An attempt to backdoor the kernel [LWN.net]

An attempt to backdoor the kernel

Posted Nov 7, 2003 7:14 UTC (Fri) by hingo (subscriber, #14792)
In reply to: An attempt to backdoor the kernel by lm
Parent article: An attempt to backdoor the kernel

In a general sense, the above is right, but...

A prime design criteria for a good hash function is that the resulting checksums should be evenly spread
out over the output space, even if the inputs are very similar. Thus, assuming an even distribution is
correct, if the hash function is "good".

henrik

(Log in to post comments)

Hashes and collisions

Posted Nov 7, 2003 10:54 UTC (Fri) by nowster (subscriber, #67) [Link]

Even with a good hash function, you need to build in the ability to handle collisions. Consider the following problem:

How many people do you have to have in a room before you have a better than 50% chance that two of them share the same birthday (ignoring the year)?

The answer is surprisingly low (23). This is known as the Birthday Paradox. The probability of a collision approaches "evens" when (very) approximately sqrt(total_number_of_slots) hash slots have been used. Collisions are possible (but very rare) even with just two hash entries.

Hashes and collisions

Posted Nov 10, 2003 16:49 UTC (Mon) by dd9jn (subscriber, #4459) [Link]

You are mixing up simple hash fucntions (e.g. CRC-32) with cryptographic hash functions (e.g. SHA-1). The latter have a couple of important design criteria and thus you won't ever see a duplicated hash value. If you ever find or can construct a different second file hashing to the same value you have broken that hash function with huge consequences for about all cryptographic protocols. Even for the old MD5 algorithms, no collision has ever been found (the often reported weakness found by Hans Dobbertin is on a reduced MD5 variant). Using MD5 or SHA-1 is a perfectly good choice to identify a text.

Hashes and collisions

Posted Nov 13, 2003 10:47 UTC (Thu) by rjw (guest, #10415) [Link]

Erm.

A hash function produces a small fixed number of bits from a large, potentially limitless number of bits.

Just think for one second about that.
Lets take a file on a crappy 32-bit operating system as a limit. And hash it to 160 bits.

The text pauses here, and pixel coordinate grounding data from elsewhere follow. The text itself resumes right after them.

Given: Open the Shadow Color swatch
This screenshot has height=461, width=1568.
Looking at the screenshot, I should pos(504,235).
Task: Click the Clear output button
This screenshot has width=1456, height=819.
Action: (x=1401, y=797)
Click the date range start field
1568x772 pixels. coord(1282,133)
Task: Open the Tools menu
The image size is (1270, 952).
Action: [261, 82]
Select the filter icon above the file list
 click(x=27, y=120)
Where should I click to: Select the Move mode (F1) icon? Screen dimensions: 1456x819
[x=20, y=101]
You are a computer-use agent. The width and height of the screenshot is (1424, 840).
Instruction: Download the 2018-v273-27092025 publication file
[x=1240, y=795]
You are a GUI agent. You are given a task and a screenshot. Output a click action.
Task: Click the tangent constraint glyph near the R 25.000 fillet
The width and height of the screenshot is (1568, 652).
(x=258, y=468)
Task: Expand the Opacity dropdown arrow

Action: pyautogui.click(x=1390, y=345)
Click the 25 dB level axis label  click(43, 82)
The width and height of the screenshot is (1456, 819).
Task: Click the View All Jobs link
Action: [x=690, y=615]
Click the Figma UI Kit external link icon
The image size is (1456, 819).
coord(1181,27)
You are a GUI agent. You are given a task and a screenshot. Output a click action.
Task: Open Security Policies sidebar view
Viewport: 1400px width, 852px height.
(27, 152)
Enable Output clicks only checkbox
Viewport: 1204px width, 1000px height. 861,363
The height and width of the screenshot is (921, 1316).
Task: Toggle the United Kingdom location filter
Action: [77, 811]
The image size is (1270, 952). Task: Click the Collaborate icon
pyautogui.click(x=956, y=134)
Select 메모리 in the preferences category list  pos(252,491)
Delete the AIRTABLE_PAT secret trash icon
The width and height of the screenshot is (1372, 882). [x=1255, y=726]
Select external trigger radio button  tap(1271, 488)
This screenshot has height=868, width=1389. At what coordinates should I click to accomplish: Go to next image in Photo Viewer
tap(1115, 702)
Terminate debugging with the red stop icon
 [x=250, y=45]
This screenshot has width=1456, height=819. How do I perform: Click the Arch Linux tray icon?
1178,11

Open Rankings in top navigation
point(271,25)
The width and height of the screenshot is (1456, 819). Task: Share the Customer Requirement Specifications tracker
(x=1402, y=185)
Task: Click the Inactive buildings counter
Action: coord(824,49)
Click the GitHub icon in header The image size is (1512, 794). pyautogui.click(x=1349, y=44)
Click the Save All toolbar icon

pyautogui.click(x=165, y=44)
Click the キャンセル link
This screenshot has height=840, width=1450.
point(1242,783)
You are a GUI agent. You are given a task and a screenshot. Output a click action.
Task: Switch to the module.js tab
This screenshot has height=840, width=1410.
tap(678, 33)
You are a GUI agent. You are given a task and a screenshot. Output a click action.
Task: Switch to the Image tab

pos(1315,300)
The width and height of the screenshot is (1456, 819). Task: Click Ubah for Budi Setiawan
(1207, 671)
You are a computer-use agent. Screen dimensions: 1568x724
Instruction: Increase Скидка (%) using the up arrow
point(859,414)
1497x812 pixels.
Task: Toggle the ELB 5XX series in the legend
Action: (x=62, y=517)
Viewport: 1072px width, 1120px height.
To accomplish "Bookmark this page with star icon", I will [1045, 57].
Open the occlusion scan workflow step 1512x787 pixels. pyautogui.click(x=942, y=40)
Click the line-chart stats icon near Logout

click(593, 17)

How the hell do you think that every one of 2^(2^32) combinations can map to 2^160 combinations uniquely?

Cryptographic hash functions merely make it computationally hard to find a match, and even harder to find a match which contains what you want it to.

Hashes and collisions

Posted Nov 13, 2003 9:01 UTC (Thu) by hingo (subscriber, #14792) [Link]

The Birthday Paradox is a different problem. In that, you are asking for the probability of any two persons "to collide". The cracker who wants to inject code into a BK repository, faces the task of constructing a collision for a given file (somewhat equivalent to finding a person with the same birthday as mine). The probability of finding a collision there is much lower (practically impossible with current hashes, with birthdays of course, you only have 365 days to pick from).

henrik

Hashes and collisions

Posted Feb 16, 2004 14:37 UTC (Mon) by Omnifarious (guest, #19508) [Link]

The birthday paradox, applied to SHA-1, means that you must have approximately 1/2**75 separately hashed entities before you start seeing a significant chance of collision.

This is still pretty tiny. So, in theory, hash by value should actually be pretty good. The paper is making the point that, while hash functions are designed to have certain properties, there is no guarantee that they do, and any lapse is catastrophic for algorithms that rely on them that heavily.